Kaspersky Lab reports BIOS infections are making a cybercriminal comeback

Delving in to the reports reveals that the firm’s analysts noted a continued growth in cyber-attacks against some of the world’s biggest corporations throughout the third quarter.

When it comes to attacking smartphones, Kaspersky says there were clear signs that cybercriminals have made Android their platform of choice.

Increasingly sophisticated operations by malicious programs were also noted in Q3 along with some tried-and-tested methods: innocuous QR codes are now being used to conceal malware and computers are facing threats even before their operating systems start as cybercriminals start to revisit their old BIOS infection methodologies.

The third quarter of 2011, notes the report, saw corporate networks targeted by unidentified hackers as well as attacks by the hacktivist group Anonymous.

Targets included the Italian cyber police, several US police units, and FBI contractors. Hackers also targeted the defense contractors Mitsubishi Heavy Industries and Vanguard Defense. These - and numerous other similar attacks - resulted in malicious users gaining access to employee and customer data, internal documentation, correspondence and classified data.

In July, says the report, the DigiNotar certificate authority’s servers were hacked, resulting in 531 rogue certificates being generated by cybercriminals.

By using fake SSL certificates for websites, the cybercriminals could access data sent to or from those sites even if an encrypted connection was used. Among the many resources targeted in the DigiNotar case were government agencies in several countries, as well as major Internet services such as Google, Yahoo, Tor and Mozilla.

DigiNotar eventually had to file for bankruptcy as a result of the hack.

Yury Namestnikov, Kaspersky’s senior virus analyst and author of the report, says that the DigiNotar attack was the second time a certificate authority had been hacked this year.

“Although the companies that issue root SSL certificates are required to pass a security audit, it is clear that the level of security at DigiNotar and its counterpart Comodo was far from perfect”, he said.

“The DigiNotar case should serve as a warning for other market players to strengthen their security policies”, he added.

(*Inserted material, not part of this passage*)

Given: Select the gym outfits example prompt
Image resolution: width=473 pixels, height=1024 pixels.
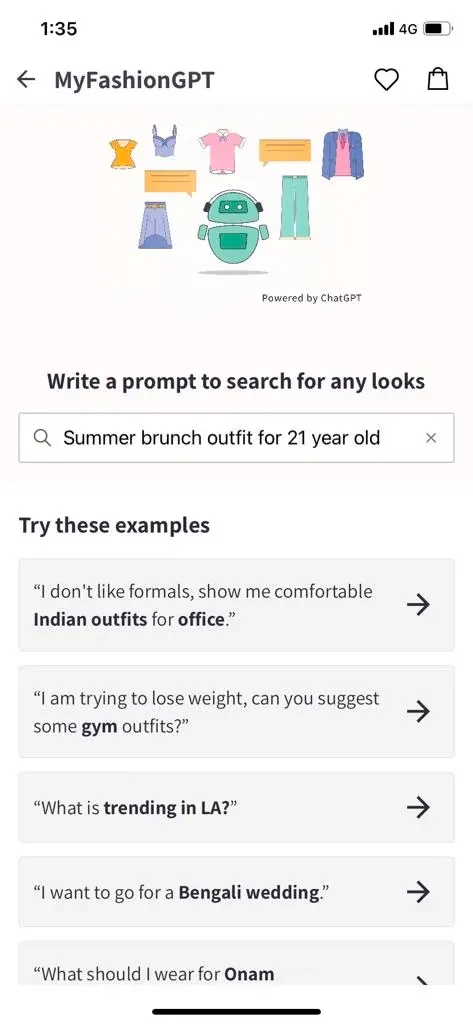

Also during the quarter were a rising tide of malware against the Android smartphone and tablet-computing platform, but a new type of malware infection against smartphones – using QR codes – was spotted.

A QR code, says the report, is essentially a barcode but with a larger storage capacity. Cybercriminals are spreading text message trojans disguised as Android software by encoding malicious links in QR codes.

After scanning the QR codes, mobile devices automatically download a malicious file which then sends text messages to premium-rate numbers.

Perhaps the most curious incident in Q3 saw hackers looking to the past for ideas when they realised that the protection afforded to today’s operating systems makes it virtually impossible to install a rootkit on a running system.

Virus writers, says Namestnikov’s analysis, have once again turned to BIOS in an attempt to infect a system before it even boots up.

It may be more than 10 years since the emergence of the infamous CIH virus (aka Chernobyl) that was capable of infecting computer BIOSes, but the technology behind it is being employed once again, he concludes.